On his celebrated voyage round the Cape of Good Hope in 1497, Vasco da Gama was much impressed by what appeared to be a new group of southern stars which we today know as the Southern Cross. But Vespucci after his third voyage in 1501 insisted that he was the first European to see it and called it Mandorla in reference to the oblong glory surrounding the bodies of saints ascending to Heaven. Sixteenth century writers on navigation made frequent mention of the constellation. Curiously enough Dante has reference to it in his Divine Comedy, although it is certain that at the time he could not have seen it from Italy. It would appear, therefore, that he heard of it from travellers' reports. At the present time the Cross is always visible from all New Zealand latitudes and is a circumpolar constellation. In Australia, however, for latitudes north of the Tropic of Capricorn, it is below the horizon at lower culmination.
Owing to the 26,000–year precessional movement of the earth's axis, the Cross has in the past been visible from the Northern Hemisphere. Some 5,000 years ago it would have been seen from such countries as France, Spain, and Italy. The great Alexandrian astronomer Ptolemy in the second century concluded that the stars were part of the larger constellation of the Centaur, and celestial maps continued to depict them in this fashion until about the fifteenth century A.D. There is no knowledge as to who first depicted them as a Cross, but they are shown in this fashion on a globe made in 1592 by Mollineaux in England.
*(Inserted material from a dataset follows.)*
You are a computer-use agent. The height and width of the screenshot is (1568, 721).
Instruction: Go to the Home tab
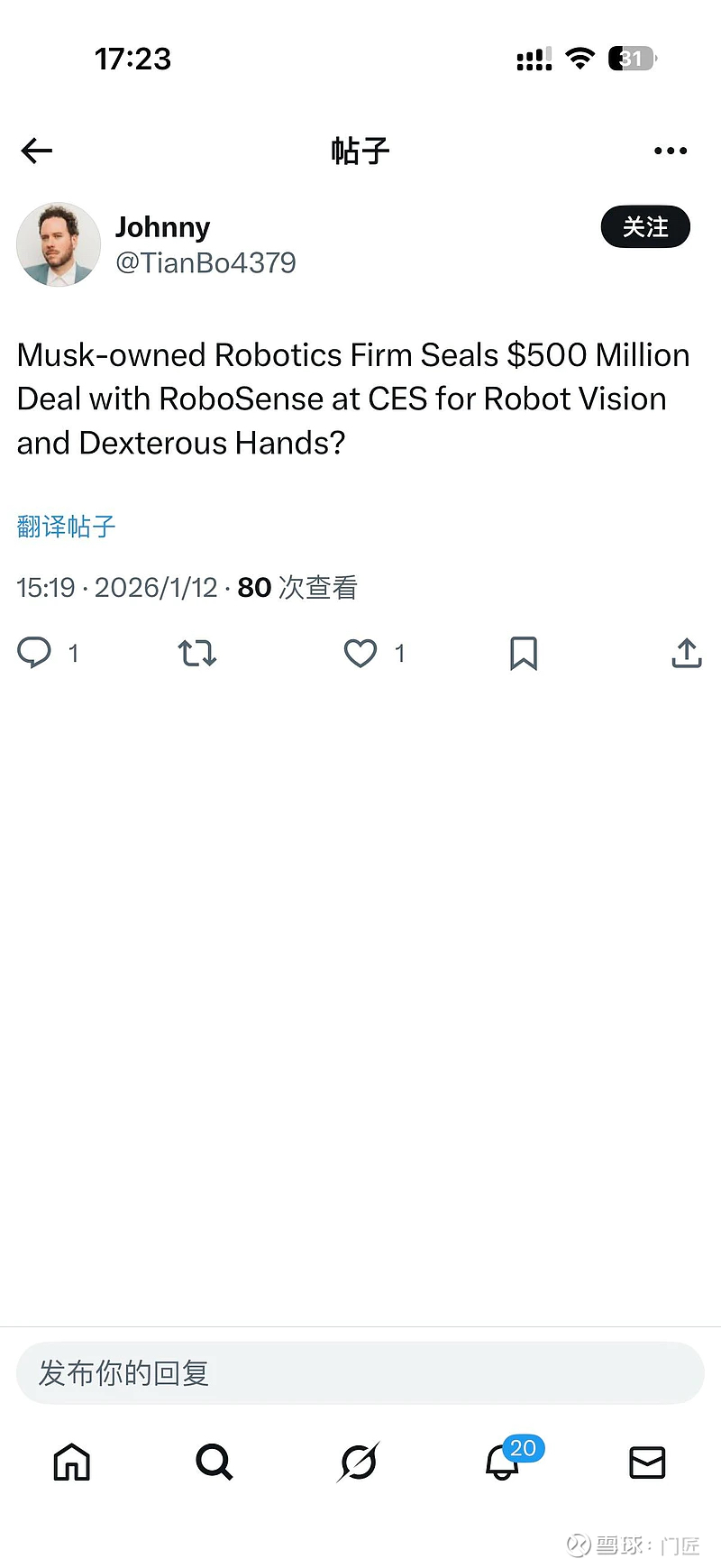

Another interesting coincidence is that the Cross would have been visible on the horizon of Jerusalem during the period in which the Crucifixion took place.
In the course of 24 hours the Cross makes a complete circuit in the heavens around an invisible point known as the South Celestial Pole. This is the point where the projection of the earth's axis appears to pierce the heavens, and which would be in the zenith to an observer at the South Geographical Pole. The result of this diurnal motion is that the Cross may be seen upright and high in the southern sky at upper culmination, or inverted and very low on the southern horizon at lower culmination. Between these two positions the cross-upright makes all possible angles with the horizon. An approximation to the true south direction can be made by continuing an imaginary line along the upright right across the southern sky to the bright star Achernar. The half-way point on this line is not far from the South Celestial Pole which is of course the direction of true south.